# PROVIDED INFORMATION
******

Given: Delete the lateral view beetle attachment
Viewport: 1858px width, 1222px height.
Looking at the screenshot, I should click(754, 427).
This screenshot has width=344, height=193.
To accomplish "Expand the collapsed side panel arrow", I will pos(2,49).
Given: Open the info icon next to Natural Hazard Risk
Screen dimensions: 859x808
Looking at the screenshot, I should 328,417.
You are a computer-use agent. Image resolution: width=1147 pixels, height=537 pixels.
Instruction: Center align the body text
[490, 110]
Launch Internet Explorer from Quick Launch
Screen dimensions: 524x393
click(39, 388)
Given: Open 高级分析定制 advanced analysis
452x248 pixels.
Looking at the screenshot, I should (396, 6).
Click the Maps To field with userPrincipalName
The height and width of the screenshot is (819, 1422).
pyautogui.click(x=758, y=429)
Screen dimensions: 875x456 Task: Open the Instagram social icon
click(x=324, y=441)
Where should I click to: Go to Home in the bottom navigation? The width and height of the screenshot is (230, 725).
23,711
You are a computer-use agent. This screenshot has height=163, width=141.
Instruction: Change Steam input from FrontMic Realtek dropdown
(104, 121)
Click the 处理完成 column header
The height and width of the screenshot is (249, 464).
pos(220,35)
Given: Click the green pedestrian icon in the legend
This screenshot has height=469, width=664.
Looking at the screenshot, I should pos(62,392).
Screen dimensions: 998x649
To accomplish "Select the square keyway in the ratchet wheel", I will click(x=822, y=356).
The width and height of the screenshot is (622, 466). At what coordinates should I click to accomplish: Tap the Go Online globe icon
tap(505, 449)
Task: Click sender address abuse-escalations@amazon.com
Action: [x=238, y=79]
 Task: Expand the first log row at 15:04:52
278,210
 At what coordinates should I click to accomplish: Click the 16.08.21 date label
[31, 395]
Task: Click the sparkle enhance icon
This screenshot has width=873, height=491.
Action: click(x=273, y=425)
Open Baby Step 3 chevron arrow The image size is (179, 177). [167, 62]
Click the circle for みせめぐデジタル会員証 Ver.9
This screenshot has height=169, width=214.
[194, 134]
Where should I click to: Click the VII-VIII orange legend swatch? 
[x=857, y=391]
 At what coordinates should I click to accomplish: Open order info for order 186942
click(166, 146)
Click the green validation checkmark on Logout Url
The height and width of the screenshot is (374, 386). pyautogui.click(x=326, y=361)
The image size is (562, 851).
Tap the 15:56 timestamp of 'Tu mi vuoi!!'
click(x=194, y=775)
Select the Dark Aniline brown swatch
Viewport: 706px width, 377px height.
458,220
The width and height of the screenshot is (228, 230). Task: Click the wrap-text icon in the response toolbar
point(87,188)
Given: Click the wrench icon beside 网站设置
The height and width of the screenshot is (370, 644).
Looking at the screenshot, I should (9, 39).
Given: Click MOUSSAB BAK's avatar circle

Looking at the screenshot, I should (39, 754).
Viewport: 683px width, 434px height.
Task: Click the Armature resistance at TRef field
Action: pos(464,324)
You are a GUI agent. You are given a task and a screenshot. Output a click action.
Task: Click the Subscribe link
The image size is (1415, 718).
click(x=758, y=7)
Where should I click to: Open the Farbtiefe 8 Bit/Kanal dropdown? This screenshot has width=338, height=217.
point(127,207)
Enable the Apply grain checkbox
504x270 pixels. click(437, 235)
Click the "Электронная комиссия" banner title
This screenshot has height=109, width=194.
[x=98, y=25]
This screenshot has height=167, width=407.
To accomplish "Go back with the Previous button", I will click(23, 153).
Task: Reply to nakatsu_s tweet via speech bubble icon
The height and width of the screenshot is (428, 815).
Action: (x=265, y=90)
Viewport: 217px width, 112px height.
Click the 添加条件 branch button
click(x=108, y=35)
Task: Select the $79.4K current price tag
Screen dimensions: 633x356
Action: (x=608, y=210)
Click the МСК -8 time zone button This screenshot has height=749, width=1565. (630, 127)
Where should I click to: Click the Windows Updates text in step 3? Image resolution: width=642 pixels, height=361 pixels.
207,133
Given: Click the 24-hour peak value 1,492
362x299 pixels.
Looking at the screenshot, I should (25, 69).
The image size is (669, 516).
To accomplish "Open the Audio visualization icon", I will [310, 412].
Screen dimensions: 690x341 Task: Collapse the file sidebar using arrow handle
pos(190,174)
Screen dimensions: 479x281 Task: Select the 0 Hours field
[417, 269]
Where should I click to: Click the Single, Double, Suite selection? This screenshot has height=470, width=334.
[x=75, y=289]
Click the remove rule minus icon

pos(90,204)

******

Please write out all the data above, exactly as it reads.

Given: Delete the lateral view beetle attachment
Viewport: 1858px width, 1222px height.
Looking at the screenshot, I should click(754, 427).
This screenshot has width=344, height=193.
To accomplish "Expand the collapsed side panel arrow", I will pos(2,49).
Given: Open the info icon next to Natural Hazard Risk
Screen dimensions: 859x808
Looking at the screenshot, I should 328,417.
You are a computer-use agent. Image resolution: width=1147 pixels, height=537 pixels.
Instruction: Center align the body text
[490, 110]
Launch Internet Explorer from Quick Launch
Screen dimensions: 524x393
click(39, 388)
Given: Open 高级分析定制 advanced analysis
452x248 pixels.
Looking at the screenshot, I should (396, 6).
Click the Maps To field with userPrincipalName
The height and width of the screenshot is (819, 1422).
pyautogui.click(x=758, y=429)
Screen dimensions: 875x456 Task: Open the Instagram social icon
click(x=324, y=441)
Where should I click to: Go to Home in the bottom navigation? The width and height of the screenshot is (230, 725).
23,711
You are a computer-use agent. This screenshot has height=163, width=141.
Instruction: Change Steam input from FrontMic Realtek dropdown
(104, 121)
Click the 处理完成 column header
The height and width of the screenshot is (249, 464).
pos(220,35)
Given: Click the green pedestrian icon in the legend
This screenshot has height=469, width=664.
Looking at the screenshot, I should pos(62,392).
Screen dimensions: 998x649
To accomplish "Select the square keyway in the ratchet wheel", I will click(x=822, y=356).
The width and height of the screenshot is (622, 466). At what coordinates should I click to accomplish: Tap the Go Online globe icon
tap(505, 449)
Task: Click sender address abuse-escalations@amazon.com
Action: [x=238, y=79]
 Task: Expand the first log row at 15:04:52
278,210
 At what coordinates should I click to accomplish: Click the 16.08.21 date label
[31, 395]
Task: Click the sparkle enhance icon
This screenshot has width=873, height=491.
Action: click(x=273, y=425)
Open Baby Step 3 chevron arrow The image size is (179, 177). [167, 62]
Click the circle for みせめぐデジタル会員証 Ver.9
This screenshot has height=169, width=214.
[194, 134]
Where should I click to: Click the VII-VIII orange legend swatch? 
[x=857, y=391]
 At what coordinates should I click to accomplish: Open order info for order 186942
click(166, 146)
Click the green validation checkmark on Logout Url
The height and width of the screenshot is (374, 386). pyautogui.click(x=326, y=361)
The image size is (562, 851).
Tap the 15:56 timestamp of 'Tu mi vuoi!!'
click(x=194, y=775)
Select the Dark Aniline brown swatch
Viewport: 706px width, 377px height.
458,220
The width and height of the screenshot is (228, 230). Task: Click the wrap-text icon in the response toolbar
point(87,188)
Given: Click the wrench icon beside 网站设置
The height and width of the screenshot is (370, 644).
Looking at the screenshot, I should (9, 39).
Given: Click MOUSSAB BAK's avatar circle

Looking at the screenshot, I should (39, 754).
Viewport: 683px width, 434px height.
Task: Click the Armature resistance at TRef field
Action: pos(464,324)
You are a GUI agent. You are given a task and a screenshot. Output a click action.
Task: Click the Subscribe link
The image size is (1415, 718).
click(x=758, y=7)
Where should I click to: Open the Farbtiefe 8 Bit/Kanal dropdown? This screenshot has width=338, height=217.
point(127,207)
Enable the Apply grain checkbox
504x270 pixels. click(437, 235)
Click the "Электронная комиссия" banner title
This screenshot has height=109, width=194.
[x=98, y=25]
This screenshot has height=167, width=407.
To accomplish "Go back with the Previous button", I will click(23, 153).
Task: Reply to nakatsu_s tweet via speech bubble icon
The height and width of the screenshot is (428, 815).
Action: (x=265, y=90)
Viewport: 217px width, 112px height.
Click the 添加条件 branch button
click(x=108, y=35)
Task: Select the $79.4K current price tag
Screen dimensions: 633x356
Action: (x=608, y=210)
Click the МСК -8 time zone button This screenshot has height=749, width=1565. (630, 127)
Where should I click to: Click the Windows Updates text in step 3? Image resolution: width=642 pixels, height=361 pixels.
207,133
Given: Click the 24-hour peak value 1,492
362x299 pixels.
Looking at the screenshot, I should (25, 69).
The image size is (669, 516).
To accomplish "Open the Audio visualization icon", I will [310, 412].
Screen dimensions: 690x341 Task: Collapse the file sidebar using arrow handle
pos(190,174)
Screen dimensions: 479x281 Task: Select the 0 Hours field
[417, 269]
Where should I click to: Click the Single, Double, Suite selection? This screenshot has height=470, width=334.
[x=75, y=289]
Click the remove rule minus icon

pos(90,204)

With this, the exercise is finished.